Well, I'm back. Yes I do know that regular batteries can leak or explode if charged. I did find an old thread on this site called battery comparasion (you can probably search for it. Some people on that thread have charged their non rechargeables so I don't think I am alone here.

I remember seeing a TV infomercial a long time ago (back in 94 I guess) about a charger called the "Super Charger" . It was actually made to charge alkaline non-rechargeables. I also found other brands of chargers on the battery comparasion thread. 

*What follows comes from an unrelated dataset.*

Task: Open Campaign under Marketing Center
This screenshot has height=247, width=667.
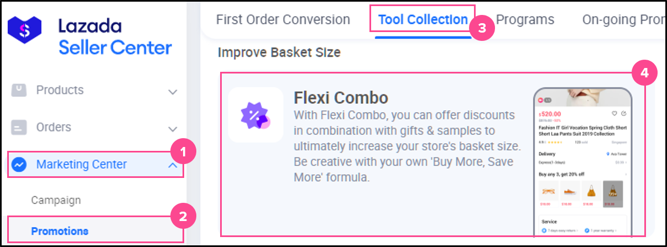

I guess that you can charge regular batteries if you do it slowly (trickle charge) and don't drain the battery more than 1/4 of the way. Some of the batteries I have won't accept a charge because I fully discharged them. I left the batteries in my charger overnight until the charging light went out. I tried them in a flashlight and it lit brightly. I remember the light was very dim before I started. My charger takes overnight to charge. I think a 2 hr quick charger is a big no no for alkalines. I don't own any Ni-MHs right now


----------



## jimbob (Apr 15, 2003)

I don't think anyone here would recommend charging non-rechargeables. It's a potential risk, and if you try running that light a little longer, you'll also notice that it doesn't really hold much of a charge after charging. Even with those chargers made specifically for charging(recycling) these alkalines, studies have shown them not to perform well. Unless you want to risk something blowing up or even just a leak for a little extra juice, I truly don't recommend it. I think alkalines are cheap enough now, that you don't need or want to put yourself or anyone else for that matter, at risk of injury.


----------



## MacGyver (Apr 15, 2003)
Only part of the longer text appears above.